Leafy Spurge Dataset:
Real-world weed classification
within aerial drone imagery

Kyle Doherty
MPG Ranch
kdoherty@mpgranch.com \AndMax Gurinas
University of Chicago Laboratory Schools
maxgurinas@gmail.com \AndErik Samsoe
MPG Ranch
esamsoe@mpgranch.com \AndCharles Casper
MPG Ranch
ccasper@mpgranch.com \AndBeau Larkin
MPG Ranch
blarkin@mpgranch.com \AndPhilip Ramsey
MPG Ranch
pramsey@mpgranch.com \AndBrandon Trabucco
Carnegie Mellon University
brandon@btrabucco.com \AndRuslan Salakhutdinov
Carnegie Mellon University
rsalakhu@cs.cmu.edu

Abstract

Invasive plant species are detrimental to the ecology of both agricultural and wildland areas. Euphorbia esula, or leafy spurge, is one such plant that has spread through much of North America from Eastern Europe. When paired with contemporary computer vision systems, unmanned aerial vehicles, or drones, offer the means to track expansion of problem plants, such as leafy spurge, and improve chances of controlling these weeds. We gathered a dataset of leafy spurge presence and absence in grasslands of western Montana, USA, then surveyed these areas with a commercial drone. We trained image classifiers on these data, and our best performing model, a pre-trained DINOv2 vision transformer, identified leafy spurge with 0.84 accuracy (test set). This result indicates that classification of leafy spurge is tractable, but not solved. We release this unique dataset of labelled and unlabelled, aerial drone imagery for the machine learning community to explore. Improving classification performance of leafy spurge would benefit the fields of ecology, conservation, and remote sensing alike. Code and data are available at: leafy-spurge-dataset.github.io.

1 Introduction

Gathering ecological data requires expertise in species identification, spatial planning, and haste to capture ephemeral patterns. Consequently, scaling ecological monitoring efforts across larger areas is difficult without supporting technologies such as satellite or drone-based imaging (Turner et al.,, 2003). Agriculture has pioneered these remote sensing approaches to detect and map changes to crop health (Mulla,, 2013) and weed plant occurrence (Lamb and Brown,, 2001). Increasingly, remote sensing tools are applied in wildland settings, to monitor change in plant communities after ecological disturbance and subsequent management responses (Pettorelli et al.,, 2014). While the challenges posed by large-scale ecological monitoring are formidable, this effort is critical to tracking change in natural ecosystems.

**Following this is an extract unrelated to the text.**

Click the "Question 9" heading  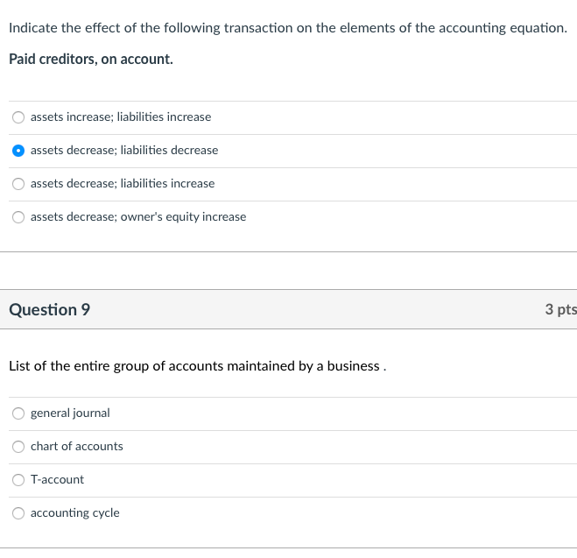point(49,310)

Many parallels exist between precision agriculture and ecological applications of remote sensing, but there are notable differences. The diversity of species present in wildland systems is often far greater than those in agricultural contexts (Phalan et al.,, 2011). Thus, for tasks, such as image classification, discerning target plants from background can be more difficult as the background domain is more varied. Similarly, the terrain of wildlands is more complex than in agricultural sites, which are situated in flat areas to facilitate mechanized tillage, seeding, and pest management (Özkan et al.,, 2020). Complex terrain generates varied lighting conditions (Corripio,, 2003), which may pose challenges for classifiers (Rodriguez-Galiano and Chica-Olmo,, 2012). Furthermore, diagnostic features of target plants, such as flower and leaf morphology, may be impossible to resolve in coarse-grained images, necessitating the use of drone-based platforms that can fly lower and gather fine-grained information (Amputu et al.,, 2023).

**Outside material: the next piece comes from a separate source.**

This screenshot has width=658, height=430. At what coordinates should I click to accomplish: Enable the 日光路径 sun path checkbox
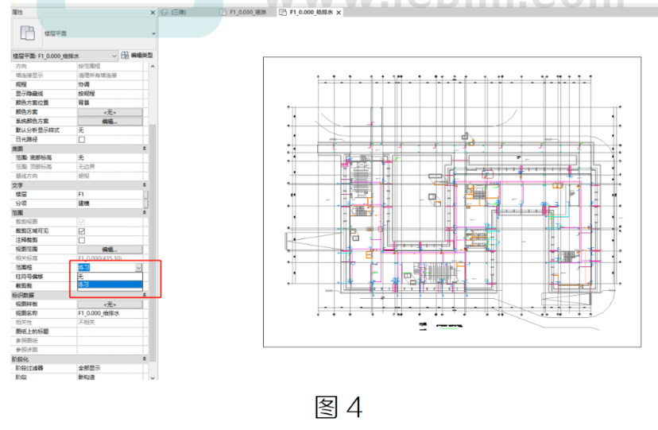tap(82, 140)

Refer to caption — Figure 1: A sagebrush community invaded by leafy spurge (left) and a closeup of a leafy spurge inflorescence (right).

One important use-case of remote sensing is that of weed plant detection. When an invasive plant invades a natural area, it can cause harm by a variety of mechanisms, including competition with native plants for space and resources (Maron and Marler,, 2008), disruption of pollinator services (Pearson et al.,, 2012), catalyzing catastrophic wildfire regimes (Balch et al.,, 2013; Bradley et al.,, 2018), and others. Once established, invasive plants are difficult to remove, requiring expensive monitoring and treatment. Thus, early warning systems capable of detecting invasion by weed plants are of great value to preserving ecological integrity of natural areas naïve to invasion and those treated for past invasions (Lass et al.,, 2005). When paired with computer vision systems, drones promise an agile means to detect weed plants and rapidly respond to incipient invasion in wildlands, but the robustness of weed classifiers in these complex areas is under-explored.

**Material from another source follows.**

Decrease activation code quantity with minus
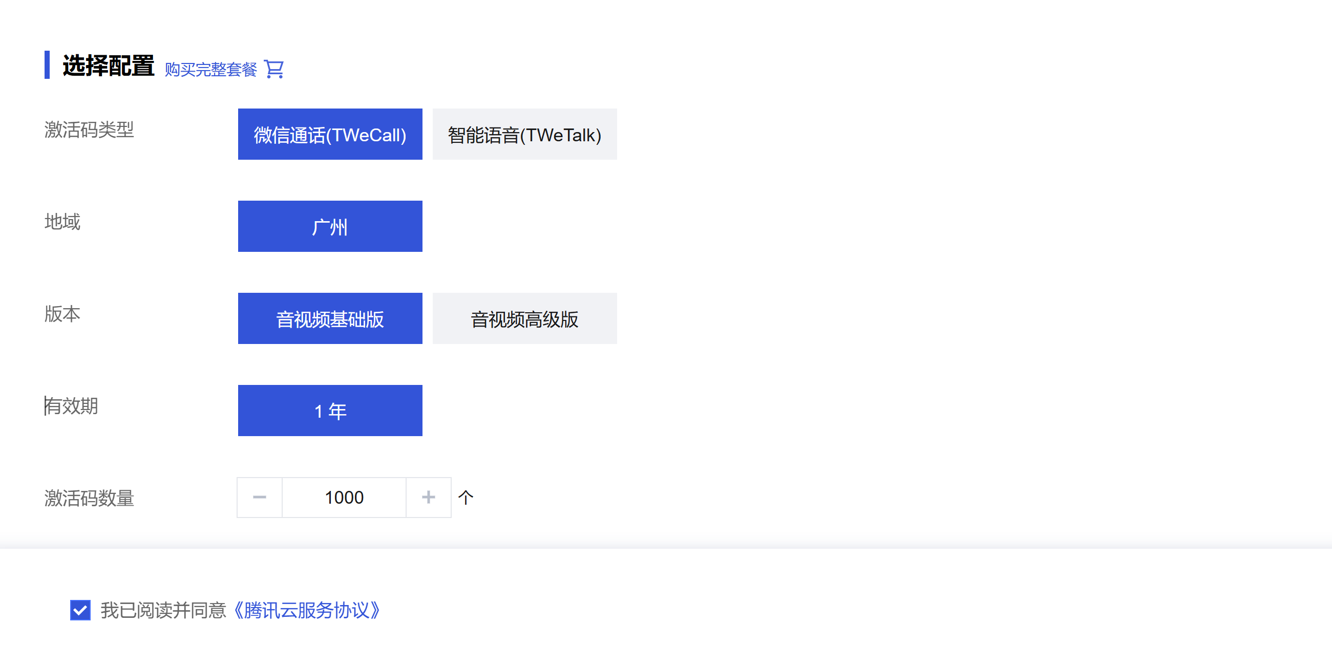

Leafy spurge (Euphorbia esula; Fig. 1) is a problem weed introduced to North America in the late 19th century, likely in agricultural equipment or crop seeds imported from Eastern Europe (Dunn,, 1985). Leafy spurge expanded in agricultural areas then escaped into wildlands. The plant is noxious to cattle and wild grazing mammals, which avoid infested areas, leading to economic losses (Bangsund et al.,, 1993). Chemical, biological, and cultural control methods were implemented extensively to manage and limit the spread of leafy spurge, to preserve the integrity of wildlands (Gaskin et al.,, 2021). Yet, for most spurge-invaded regions, little is known about the rate of spread of this plant or the efficacy of management actions aimed at controlling it.

We gathered high resolution drone imagery of grasslands undergoing ecological restoration in western Montana, USA where leafy spurge has established and is targeted for removal. In parallel we collected ground truth of spurge presence and absence with precision GPS systems throughout the study region. We then evaluated performance of classifiers tasked with identifying leafy spurge in our aerial imagery, and report the first benchmarks on this objective below. We release these data here for the purpose of advancing spurge detection and management as well as furnishing the machine learning research community with a unique, real-world dataset suitable for testing state of the art computer vision systems. We discuss the novel aspects of our data below and suggest research directions, such as study of few-shot learning, for which it is ideally suited.

2 Image acquisition and post-processing

We surveyed the study area on June 12, 2023, during a 67-minute window (from 12:32 to 13:39) with a DJI Mavic 3M drone. The drone captured 8241 images at 50 m above ground level across an area of 118 hectares (Fig. 2). During the survey there was light wind and sparse cloud cover at 3700 m. We programmed the drone flight such that images overlapped to improve performance of the feature matching algorithm during post-processing, which merges raw images into a single spatially contiguous and georeferenced image, or orthomosaic. The side overlap ratio was 70% and a front overlap ratio was 80% between adjacent images. This process generated an estimated ground sampling distance (GSD) of 1.27 cm per pixel in the resultant orthomosaic. A key benefit of orthosmosaicing imagery is to georeference each pixel (as opposed to only centroids of single images), which enables predictive mapping of the target weed with downstream classifiers.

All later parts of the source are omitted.